Zerubbabel vs the JVM
Uzi Landsmann
Systemutvecklare
Many languages live in the JVM landscape. But how do we know which one to choose? In this article, we will look into a specific aspect of some JVM languages using quite a limited looking glass: comparing several functional operations made in each language to achieve the same goal, namely analyzing the bible for some words. Hopefully, the solutions will allow us to see some differences between the JVM languages and perhaps even introduce some of the features in those languages that you might not be familiar with.
The project
We’ve created a simple specification with some requirements and a testing template to be implemented in different languages:
https://github.com/WebstepSweden/Zerubbabel
This is an attempt to solve a problem in different languages using a functional programming paradigm, in order to compare the different implementations.

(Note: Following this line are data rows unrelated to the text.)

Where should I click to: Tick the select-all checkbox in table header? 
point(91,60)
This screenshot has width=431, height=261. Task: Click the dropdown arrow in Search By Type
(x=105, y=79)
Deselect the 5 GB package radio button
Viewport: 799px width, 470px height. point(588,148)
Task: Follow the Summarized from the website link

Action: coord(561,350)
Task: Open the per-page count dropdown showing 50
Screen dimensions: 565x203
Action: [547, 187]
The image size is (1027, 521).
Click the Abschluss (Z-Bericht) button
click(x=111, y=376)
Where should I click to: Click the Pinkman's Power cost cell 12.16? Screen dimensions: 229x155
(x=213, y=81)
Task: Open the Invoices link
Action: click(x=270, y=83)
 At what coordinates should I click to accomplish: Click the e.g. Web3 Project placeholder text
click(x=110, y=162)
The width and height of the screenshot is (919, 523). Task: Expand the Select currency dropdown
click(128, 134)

The Problem: how many times does the word God appear in the Bible? And how about Jesus? Is there more love than hate in the bible? How about sheep vs goats? And most importantly, is there really a guy named Zerubbabel in the Bible? In this project, we intend to analyze the bible text and create a dictionary with words as keys and the number of appearances as values, in order to draw some conclusions about the questions above.
The subprojects: different implementations are to be added in folders with the specific language implementation inside them.

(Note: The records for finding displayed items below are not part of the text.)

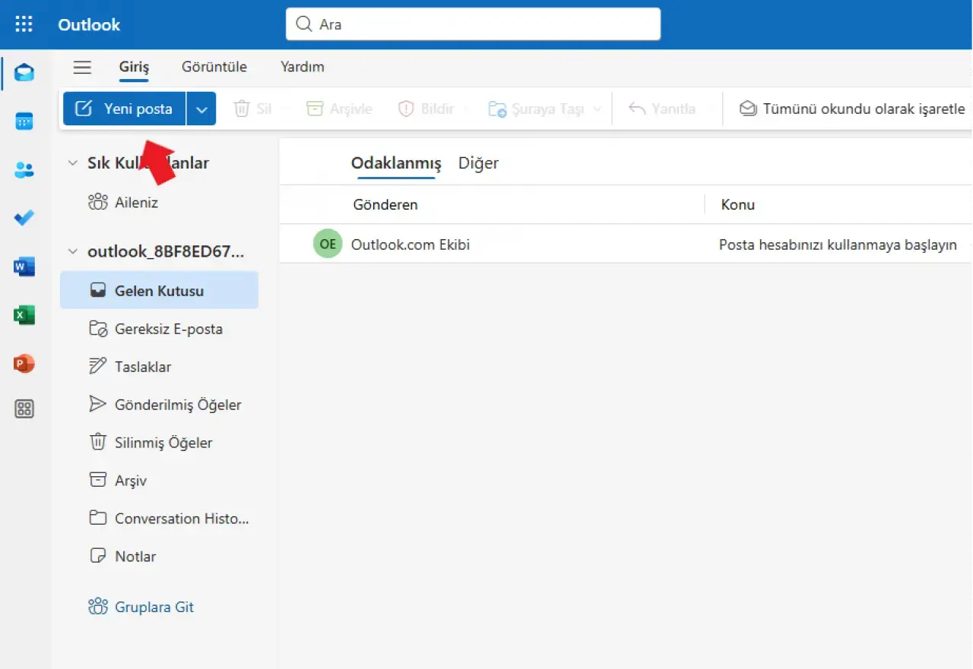Open Calendar from the left rail
The image size is (973, 669).
24,121
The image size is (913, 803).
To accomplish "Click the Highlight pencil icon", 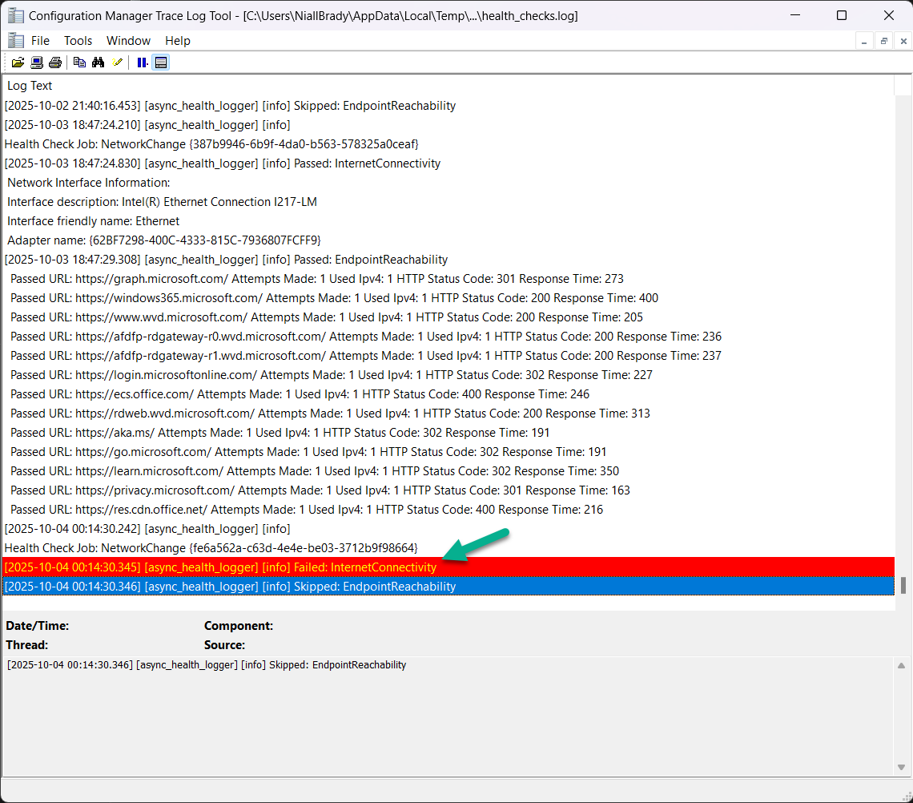I will pos(118,63).
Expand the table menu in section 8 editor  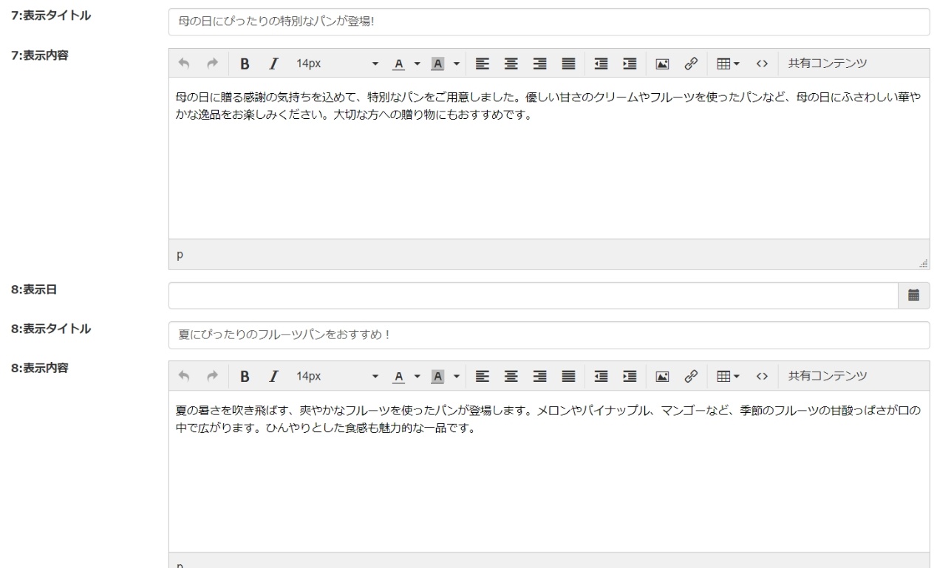pos(728,377)
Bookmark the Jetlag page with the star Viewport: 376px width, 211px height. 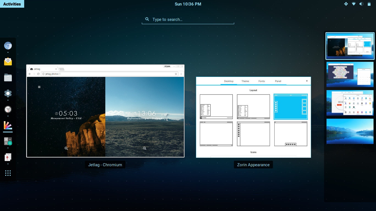click(x=176, y=74)
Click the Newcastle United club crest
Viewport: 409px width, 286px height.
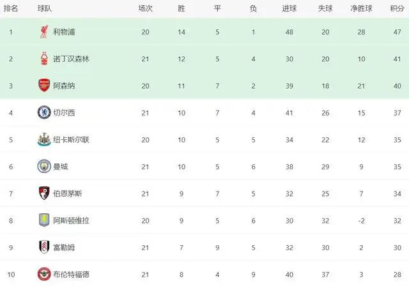43,139
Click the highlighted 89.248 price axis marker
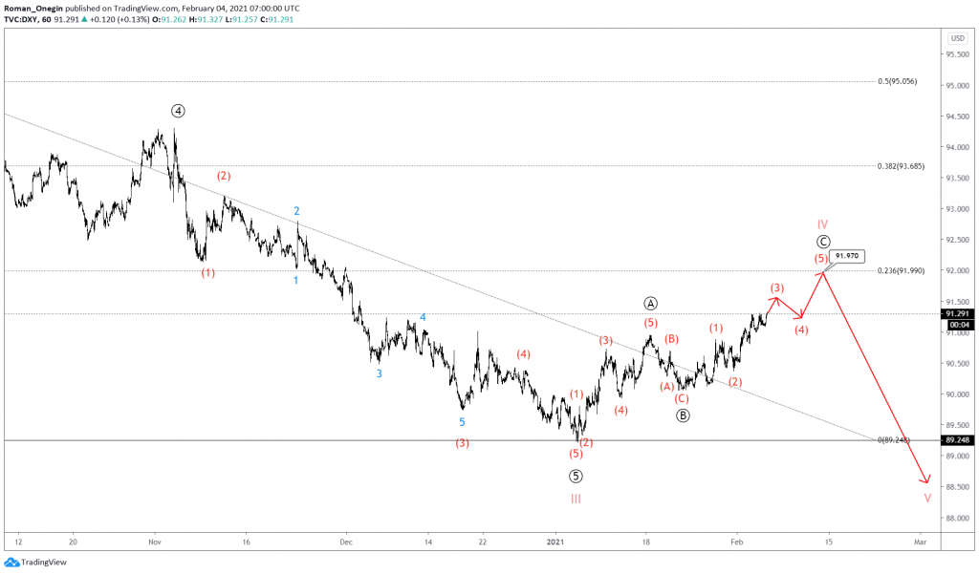The width and height of the screenshot is (979, 574). tap(956, 440)
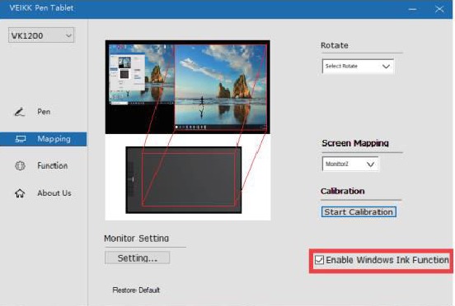Go to the About Us tab
Image resolution: width=455 pixels, height=306 pixels.
click(54, 193)
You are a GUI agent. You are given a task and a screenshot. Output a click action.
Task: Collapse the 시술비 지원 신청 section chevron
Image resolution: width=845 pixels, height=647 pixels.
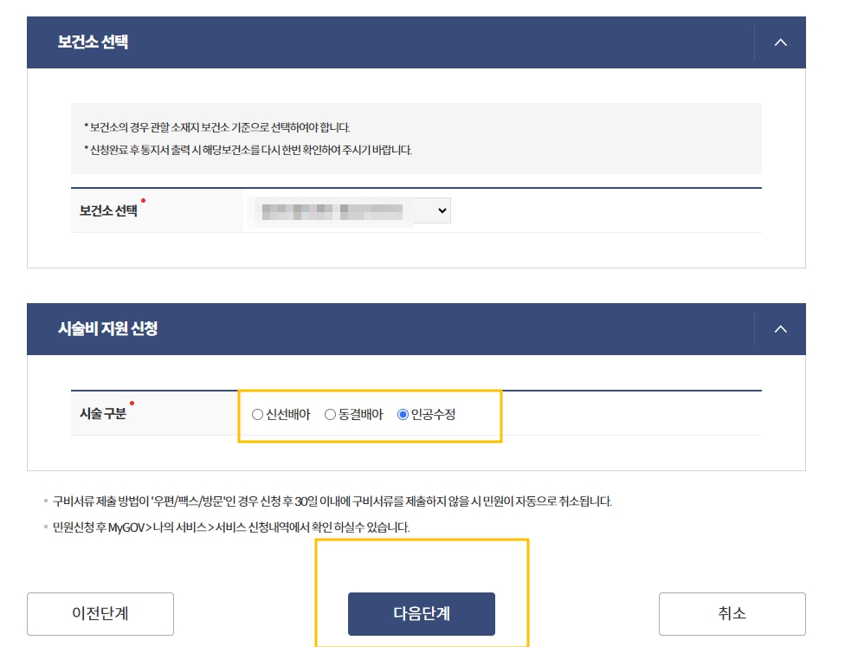(x=781, y=329)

The text: a text file called bible.txt resides in the root folder. When implementing a subproject, the file should be copied to it and used by the implementation.

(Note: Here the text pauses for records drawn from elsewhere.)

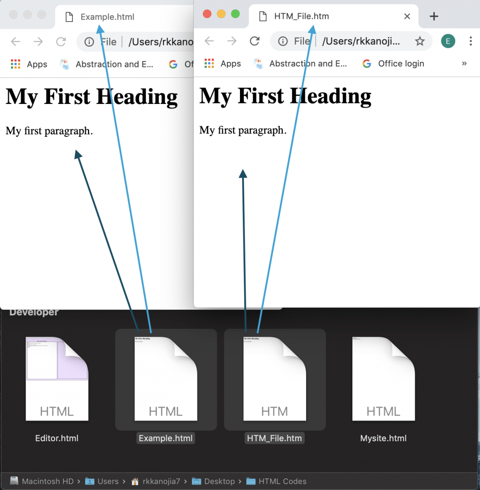Select the Example.html file in Finder
Image resolution: width=480 pixels, height=490 pixels.
(x=165, y=379)
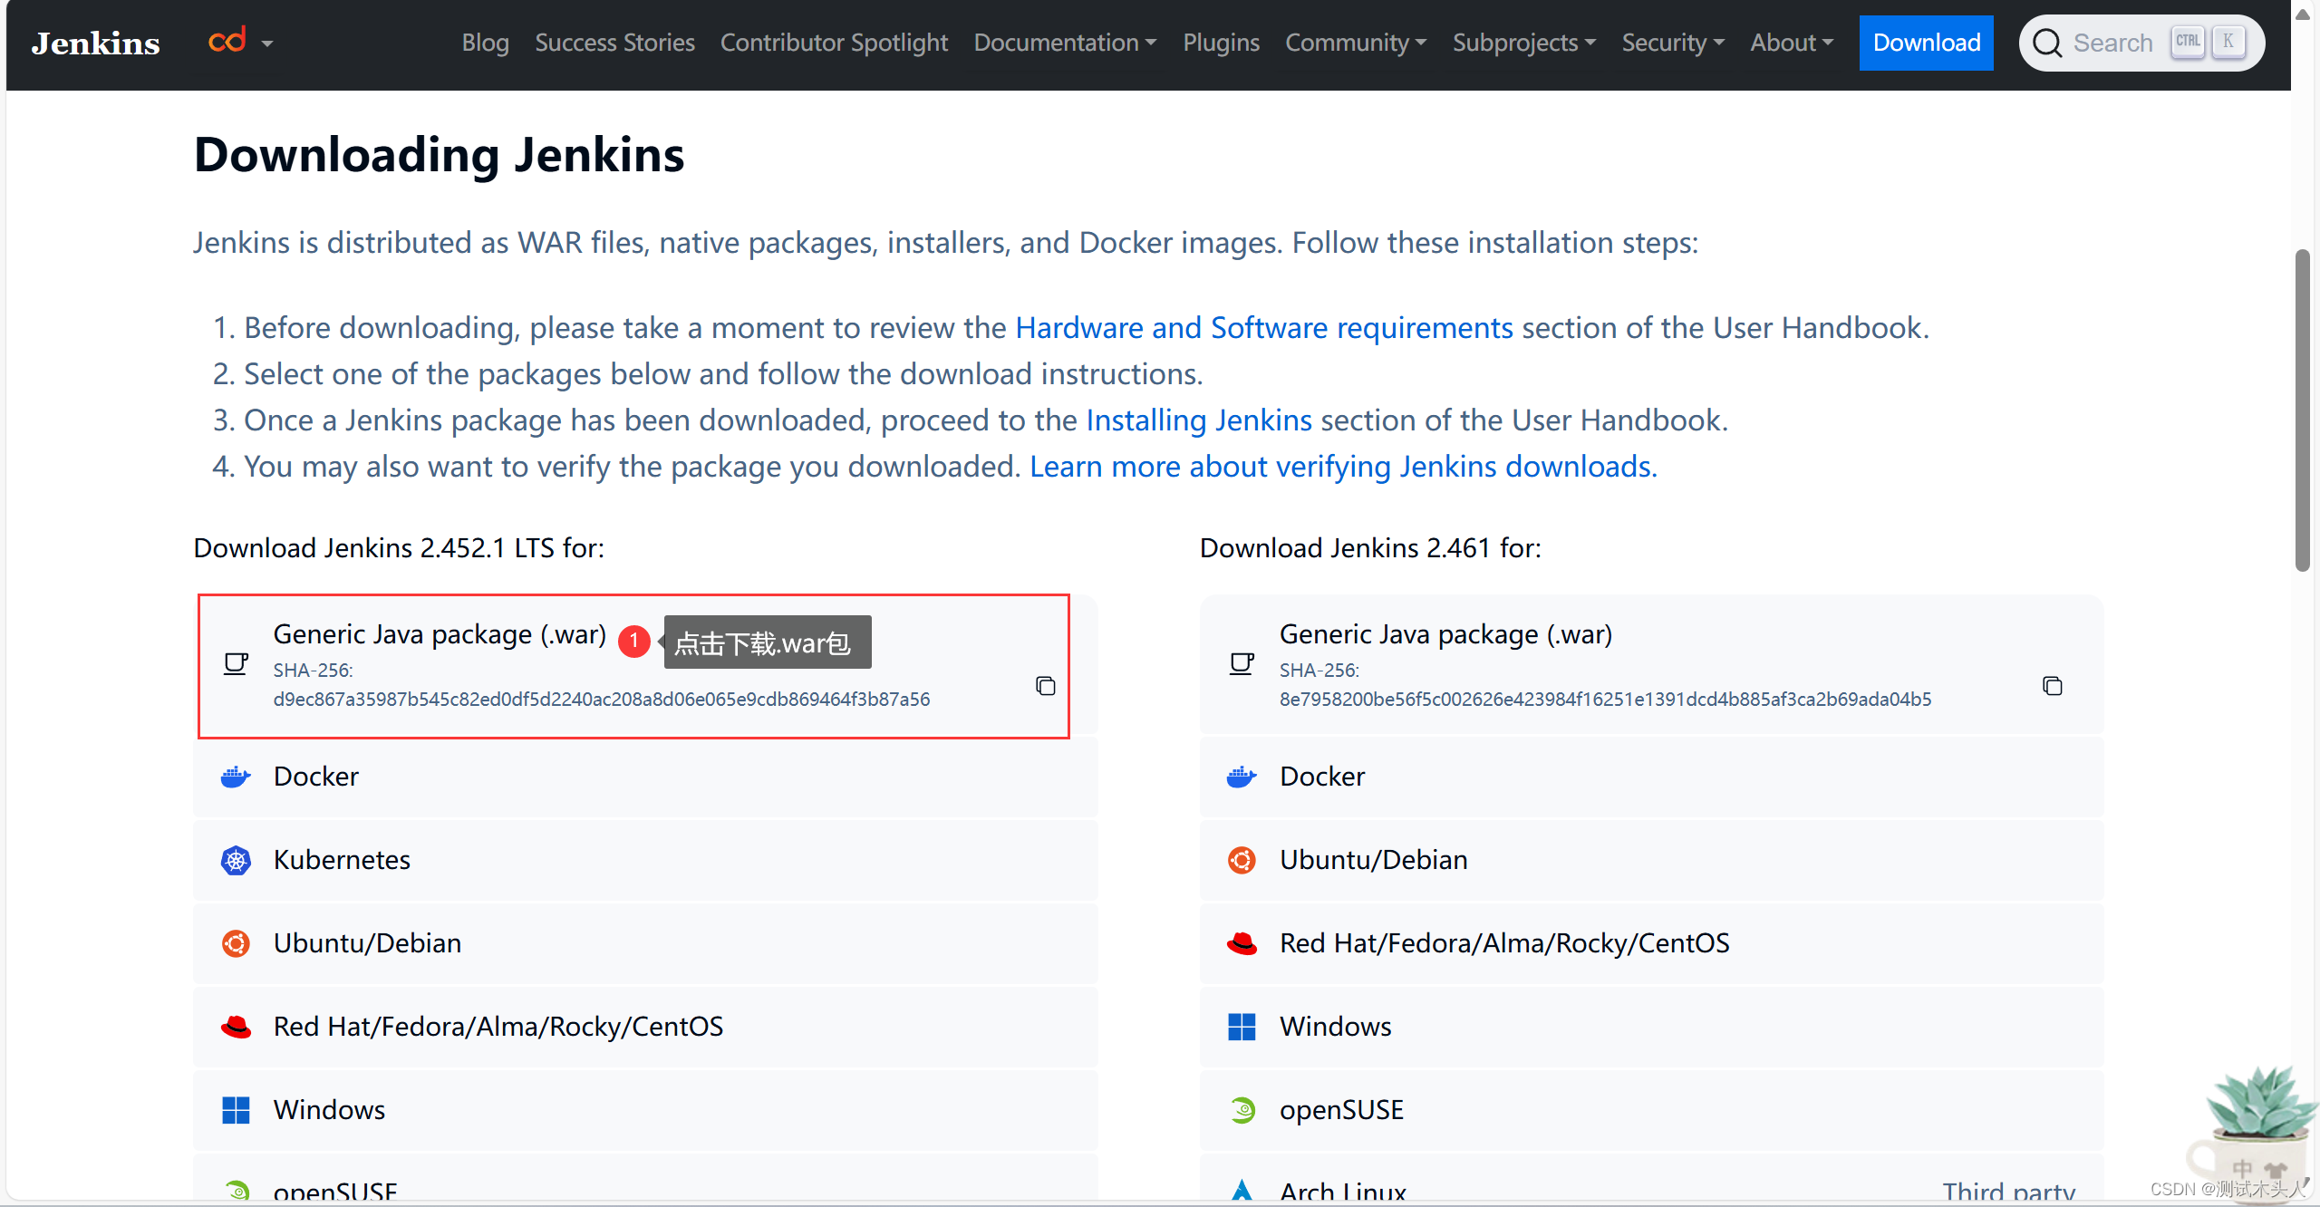2320x1207 pixels.
Task: Select Docker option under Jenkins 2.461
Action: pos(1322,777)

The words: all the words in the text file should be read into a list or an array, and transformed into lowercase.
The filters:
- empty words are to be removed using the following regex: ^\w+
- the following boring words should be removed: the, and, of, to, that, for, in, i, his, a, with, it, be, is, not, they, thou
The dictionary: all the words in the text should be grouped using the distinct words as keys and the number of places in which they appear as values. This dictionary is the return value of a function.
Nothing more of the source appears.